The Crisis started out as a publication with the intent of highlighting real African American culture. The many aesthetically pleasing covers we see not only created a national buzz, but they also emphasized identity.
“The Crisis in its layout and content stages a jointly political and aesthetic conflict. Columns of numbers arranged chronologically, building to the present, attest to the contemporary consolidation of a black print culture, one that can simultaneously distribute positive images of African Americans and take out negative ones.” (p.81, Harris, Printing the Color Line in The Crisis)
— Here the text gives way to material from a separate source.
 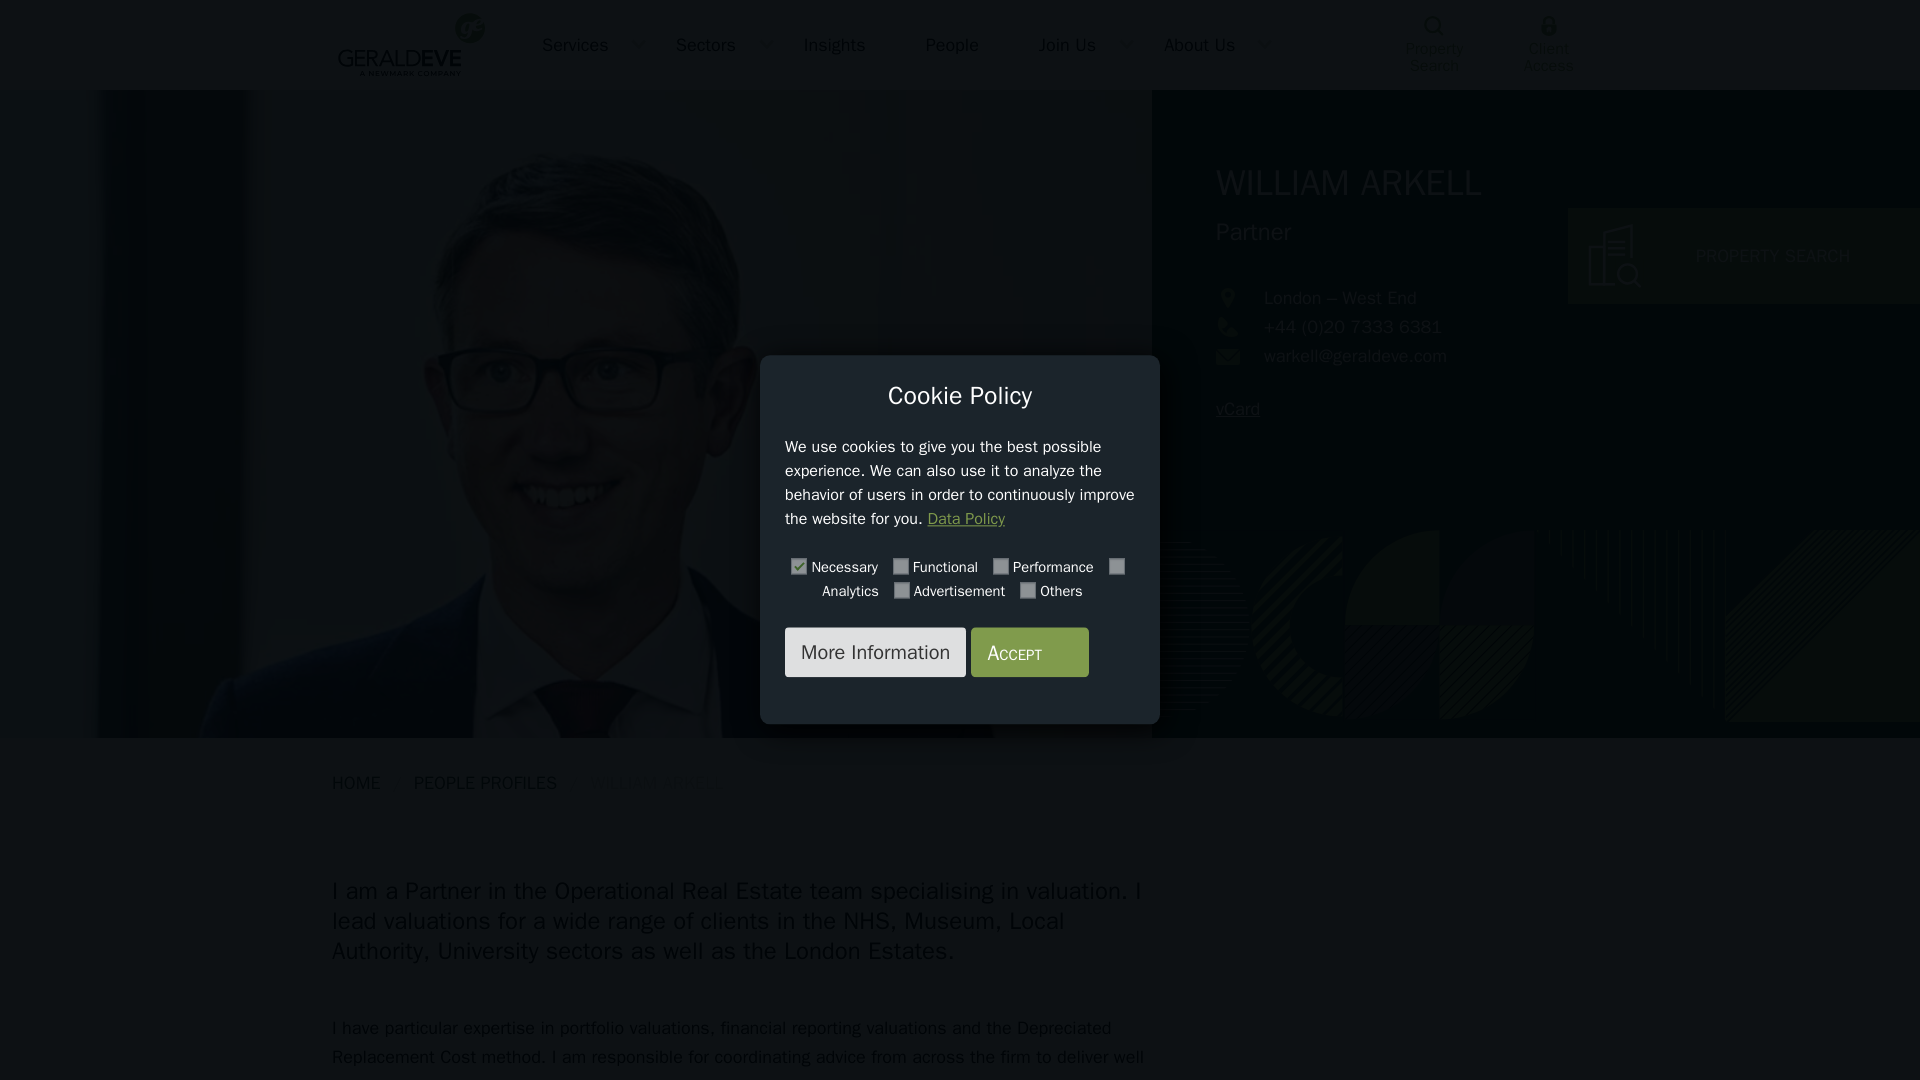 I want to click on on, so click(x=1117, y=566).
Prior to this publication, African Americans were painted in a way as viewed by white people. The Crisis combatted racial prejudice and sought to paint African Americans how they rightfully should be portrayed. It was important to ensure that these covers were seen as proper and pleasing to the eye. Not only to help prevent discrimination, but also to accentuate the magnificence of African Americans. Seeing covers of beautiful women, proper-looking men, athletes, educated people, etc. invokes a sense of amazement. It makes you wonder, how are these covers influencing the people and their identities?
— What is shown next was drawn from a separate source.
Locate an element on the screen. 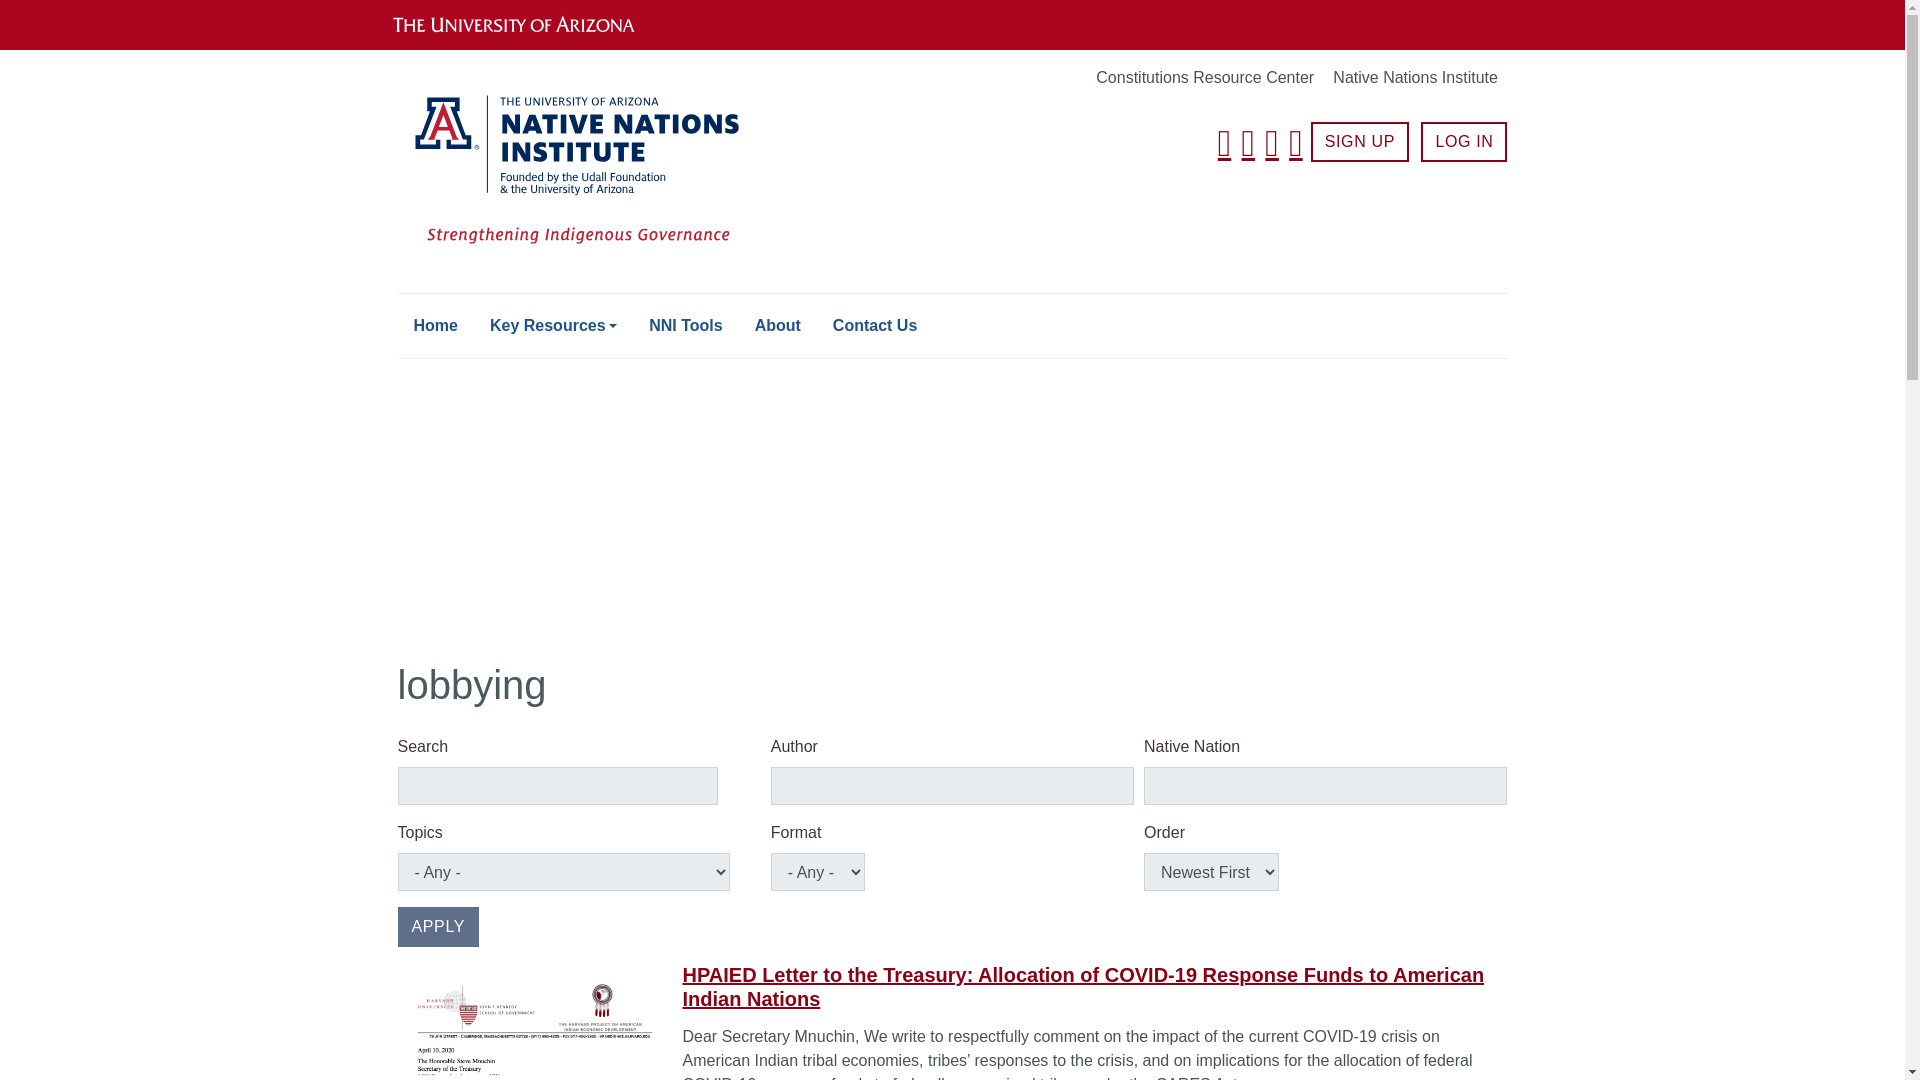  APPLY is located at coordinates (438, 927).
The queen we see in the March 1913 cover oozes strength and excellence. She does the job of being appealing in a political way, but there’s also something else. She’s beautiful, she’s graceful…she’s an it-girl. For all the girls grabbing this cover, it must’ve made them proud. She appeals to readers because she influences thoughts like “I am a queen”, or “I am strong”, or even “I am a leader”. The cover creates self-confidence and the idea that I am worth it, and I too can be that girl. It’s a wonderful feeling to feel represented and portrayed in such a positive light.
As Harris suggests, “The Crisis becomes quite clear here: first, it wants to aggregate information on African American achievements and circulate them to a national reading public so as to provide a counterhistory to racist mass culture, but it also wants to project a future when such work will not be necessary—that is, like the eponymous character in Cather’s “Ardessa,” a future in which it will have worked itself out of a job.” ( p.69, Harris, Printing the Color Line in The Crisis)
The Crisis calls attention to the importance of identity. African Americans have, for so long, fought to receive dignity and human respect. These publications shed light on the idea that African Americans have an identity. And it’s just as strong as any other race. So, while the basis of The Crisis was to counter injustices, its long-term goal is more than that. It hopes to reach a point in time where there is no more need to defend the race. It hopes to reach peace and continue on printing publications that share who African Americans are and what makes them so special. It hopes to highlight pride and show the new generations how stunning and talented their ancestors before them were and how they too are just as extraordinary. It should also invoke a sense of drive to want to love and be the best version of yourself.